Along with the usual budget items, Community Preservation Act expenditures and a longer than usual list of proposals from the Planning Board, residents who attend the May 17 annual town meeting will be asked whether to send several pieces of special legislation to Boston for action on Beacon Hill.
Two would amend the town charter.
Article 29 on the draft town meeting warrant asks for a change to the charter to remove two requirements for the job of town manager. According to the charter as enacted in 1956, the town manager needs to be a resident of the town and "shall not, during the 12 months prior to his appointment, have held any elective or appointive office in the Town of Williamstown, other than the office of Assistant Town Manager, if any."
If approved by town meeting, and ultimately passed by the state legislature, holders of town offices could be considered for the corner office. Both that and the residency requirement came up as impediments during the ongoing search for a new town manager.
Another part of that town manager job description also may become a thing of the past: its use of the word "his."
Article 30 of the draft warrant asks residents to send to Boston a home rule petition to make the charter gender neutral. That would eliminate the use of gender-specific pronouns, replace the term "chairman" with "chair" and formally change the Select Board's title from "Board of Selectmen," an appellation the board stopped using years ago.
A third potential ask for special legislation would see whether the town wants to petition Boston to raise the number of wine and malt licenses allocated to the town.
Blanchard explained that licenses are based on a municipality's population, and Williamstown currently has granted its limit of licenses to businesses that sell alcohol for consumption off site.

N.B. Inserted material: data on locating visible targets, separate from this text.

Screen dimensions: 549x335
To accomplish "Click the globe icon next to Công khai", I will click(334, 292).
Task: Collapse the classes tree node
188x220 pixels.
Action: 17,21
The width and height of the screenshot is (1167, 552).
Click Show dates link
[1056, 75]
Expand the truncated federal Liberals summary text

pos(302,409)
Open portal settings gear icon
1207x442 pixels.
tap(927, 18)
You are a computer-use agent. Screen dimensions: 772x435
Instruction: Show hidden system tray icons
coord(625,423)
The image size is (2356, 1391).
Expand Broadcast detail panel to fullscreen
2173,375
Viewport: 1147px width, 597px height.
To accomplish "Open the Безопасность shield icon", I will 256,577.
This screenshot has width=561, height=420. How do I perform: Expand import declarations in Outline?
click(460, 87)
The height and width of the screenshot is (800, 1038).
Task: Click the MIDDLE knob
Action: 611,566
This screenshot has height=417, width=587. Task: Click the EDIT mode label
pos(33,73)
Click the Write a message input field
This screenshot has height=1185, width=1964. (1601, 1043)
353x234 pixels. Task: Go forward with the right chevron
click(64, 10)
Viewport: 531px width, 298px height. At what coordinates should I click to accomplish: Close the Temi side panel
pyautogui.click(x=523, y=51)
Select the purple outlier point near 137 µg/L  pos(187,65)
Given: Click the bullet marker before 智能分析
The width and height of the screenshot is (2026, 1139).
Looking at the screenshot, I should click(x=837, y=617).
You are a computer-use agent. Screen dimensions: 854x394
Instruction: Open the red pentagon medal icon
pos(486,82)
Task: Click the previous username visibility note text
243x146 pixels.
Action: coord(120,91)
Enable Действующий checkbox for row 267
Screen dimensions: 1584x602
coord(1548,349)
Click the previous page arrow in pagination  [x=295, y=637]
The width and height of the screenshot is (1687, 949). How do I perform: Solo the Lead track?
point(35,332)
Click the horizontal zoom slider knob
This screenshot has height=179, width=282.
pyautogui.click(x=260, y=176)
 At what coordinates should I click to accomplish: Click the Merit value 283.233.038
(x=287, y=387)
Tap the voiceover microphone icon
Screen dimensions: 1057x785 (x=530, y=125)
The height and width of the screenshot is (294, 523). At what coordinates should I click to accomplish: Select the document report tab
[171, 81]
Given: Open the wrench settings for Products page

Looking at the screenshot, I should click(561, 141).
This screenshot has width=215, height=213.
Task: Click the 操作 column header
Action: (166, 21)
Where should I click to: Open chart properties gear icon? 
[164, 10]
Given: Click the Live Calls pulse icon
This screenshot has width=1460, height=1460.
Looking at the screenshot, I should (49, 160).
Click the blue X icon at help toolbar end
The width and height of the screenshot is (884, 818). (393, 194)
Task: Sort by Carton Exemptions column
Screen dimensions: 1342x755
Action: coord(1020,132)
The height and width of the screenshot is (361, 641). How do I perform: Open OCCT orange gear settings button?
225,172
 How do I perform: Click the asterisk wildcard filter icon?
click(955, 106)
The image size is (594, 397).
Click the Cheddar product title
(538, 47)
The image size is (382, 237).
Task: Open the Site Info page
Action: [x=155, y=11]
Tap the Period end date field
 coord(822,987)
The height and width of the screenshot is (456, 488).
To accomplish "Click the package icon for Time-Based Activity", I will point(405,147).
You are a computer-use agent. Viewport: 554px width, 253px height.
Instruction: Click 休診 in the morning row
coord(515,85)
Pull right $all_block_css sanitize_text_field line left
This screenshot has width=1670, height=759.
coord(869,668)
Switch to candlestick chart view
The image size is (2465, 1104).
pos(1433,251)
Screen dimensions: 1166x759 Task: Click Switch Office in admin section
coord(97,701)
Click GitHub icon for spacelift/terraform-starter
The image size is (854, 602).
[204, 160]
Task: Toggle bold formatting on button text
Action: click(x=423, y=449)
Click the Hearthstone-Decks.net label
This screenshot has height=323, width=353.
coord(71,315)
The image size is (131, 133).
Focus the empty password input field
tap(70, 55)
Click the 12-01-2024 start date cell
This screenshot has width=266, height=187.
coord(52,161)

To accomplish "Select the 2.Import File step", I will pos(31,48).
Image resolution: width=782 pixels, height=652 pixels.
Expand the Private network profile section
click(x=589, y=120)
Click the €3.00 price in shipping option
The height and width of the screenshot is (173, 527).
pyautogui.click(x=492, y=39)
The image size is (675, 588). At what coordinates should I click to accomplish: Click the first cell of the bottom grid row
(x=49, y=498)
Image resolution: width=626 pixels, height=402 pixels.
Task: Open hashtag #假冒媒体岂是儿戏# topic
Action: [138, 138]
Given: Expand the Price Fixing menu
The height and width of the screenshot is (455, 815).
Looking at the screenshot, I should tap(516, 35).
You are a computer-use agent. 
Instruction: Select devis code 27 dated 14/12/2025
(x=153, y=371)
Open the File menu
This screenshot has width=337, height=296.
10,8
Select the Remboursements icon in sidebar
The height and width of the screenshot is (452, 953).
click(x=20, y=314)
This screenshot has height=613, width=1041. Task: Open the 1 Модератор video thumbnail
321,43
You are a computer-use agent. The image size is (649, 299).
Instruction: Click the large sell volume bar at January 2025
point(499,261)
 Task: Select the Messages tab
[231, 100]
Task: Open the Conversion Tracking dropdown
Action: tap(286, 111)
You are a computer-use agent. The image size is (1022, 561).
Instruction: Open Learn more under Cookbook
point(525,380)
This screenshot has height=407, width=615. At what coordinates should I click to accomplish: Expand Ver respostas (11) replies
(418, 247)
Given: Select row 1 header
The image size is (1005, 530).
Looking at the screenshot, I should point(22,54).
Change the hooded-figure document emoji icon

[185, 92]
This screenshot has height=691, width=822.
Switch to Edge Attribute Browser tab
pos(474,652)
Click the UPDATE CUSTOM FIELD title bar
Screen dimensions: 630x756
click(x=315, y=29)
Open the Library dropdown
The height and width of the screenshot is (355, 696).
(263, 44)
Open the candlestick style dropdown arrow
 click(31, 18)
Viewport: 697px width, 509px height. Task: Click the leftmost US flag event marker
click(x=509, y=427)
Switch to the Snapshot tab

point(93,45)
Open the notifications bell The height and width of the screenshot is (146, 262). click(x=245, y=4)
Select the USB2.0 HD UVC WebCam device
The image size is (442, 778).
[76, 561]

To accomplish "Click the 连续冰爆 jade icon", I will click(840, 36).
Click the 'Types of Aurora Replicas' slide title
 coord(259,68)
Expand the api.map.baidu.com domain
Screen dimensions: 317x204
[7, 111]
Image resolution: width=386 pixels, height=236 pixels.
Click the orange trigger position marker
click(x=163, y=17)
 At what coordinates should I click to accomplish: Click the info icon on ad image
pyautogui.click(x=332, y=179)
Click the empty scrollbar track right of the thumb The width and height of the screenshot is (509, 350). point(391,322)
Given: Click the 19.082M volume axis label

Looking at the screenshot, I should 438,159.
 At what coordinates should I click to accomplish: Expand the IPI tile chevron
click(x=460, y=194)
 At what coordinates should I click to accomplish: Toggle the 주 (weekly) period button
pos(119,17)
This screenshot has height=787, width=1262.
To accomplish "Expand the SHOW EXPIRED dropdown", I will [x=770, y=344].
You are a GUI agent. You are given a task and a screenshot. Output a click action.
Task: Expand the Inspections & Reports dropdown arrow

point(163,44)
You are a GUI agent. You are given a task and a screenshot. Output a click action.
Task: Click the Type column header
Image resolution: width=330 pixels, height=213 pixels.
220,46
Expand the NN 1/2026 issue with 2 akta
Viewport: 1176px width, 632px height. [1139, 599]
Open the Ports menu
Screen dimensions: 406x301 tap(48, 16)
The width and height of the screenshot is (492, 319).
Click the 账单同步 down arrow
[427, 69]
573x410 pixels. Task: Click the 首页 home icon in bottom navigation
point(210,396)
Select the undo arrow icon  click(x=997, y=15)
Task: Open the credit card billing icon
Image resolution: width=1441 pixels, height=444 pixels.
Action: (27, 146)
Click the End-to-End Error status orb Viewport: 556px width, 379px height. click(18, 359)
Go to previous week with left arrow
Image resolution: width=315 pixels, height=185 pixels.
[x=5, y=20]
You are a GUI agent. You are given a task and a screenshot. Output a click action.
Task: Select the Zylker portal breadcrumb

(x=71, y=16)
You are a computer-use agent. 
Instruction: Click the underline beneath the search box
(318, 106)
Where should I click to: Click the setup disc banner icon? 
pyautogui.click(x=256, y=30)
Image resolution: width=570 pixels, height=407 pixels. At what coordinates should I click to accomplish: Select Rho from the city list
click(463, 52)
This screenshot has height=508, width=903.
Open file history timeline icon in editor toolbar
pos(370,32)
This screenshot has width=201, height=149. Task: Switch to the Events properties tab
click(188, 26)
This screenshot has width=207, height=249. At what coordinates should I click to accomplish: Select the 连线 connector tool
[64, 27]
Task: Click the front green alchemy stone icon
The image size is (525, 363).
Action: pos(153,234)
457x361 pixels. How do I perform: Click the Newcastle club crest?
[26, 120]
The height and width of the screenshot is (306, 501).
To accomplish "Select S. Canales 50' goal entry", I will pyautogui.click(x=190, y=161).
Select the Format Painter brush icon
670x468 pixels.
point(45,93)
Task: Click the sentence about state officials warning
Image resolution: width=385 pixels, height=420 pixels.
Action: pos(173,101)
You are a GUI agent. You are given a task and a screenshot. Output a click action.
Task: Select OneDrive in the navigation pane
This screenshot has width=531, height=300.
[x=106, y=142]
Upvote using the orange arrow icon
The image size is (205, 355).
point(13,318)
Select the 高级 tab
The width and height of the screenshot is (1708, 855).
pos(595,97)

The local non-profit that recently purchased the Store at Five Corners in South Williamstown is asking for town action that would enable the store to obtain a license, which it had in prior iterations; subsequent to its closure in 2020, the Select Board issued a license to a new store planned on Water Street.
Blanchard did not present the Select Board with a completed warrant article but mentioned that the commonwealth's Alcoholic Beverages Control Commission tends to look favorably on home-rule petitions that attach specific addresses to requests for "extra" licenses.
That raised fairness concerns for a couple of members of the board who, while supportive generally of the idea of seeking more licenses, asked whether the town should be giving special consideration to a particular operation.
In the end, the board agreed to authorize Blanchard to draft warrant article language and bring it back for the April 11 meeting.
This story was changed on Wednesday morning to correct a quote from Select Board member Hugh Daley from Monday's meeting.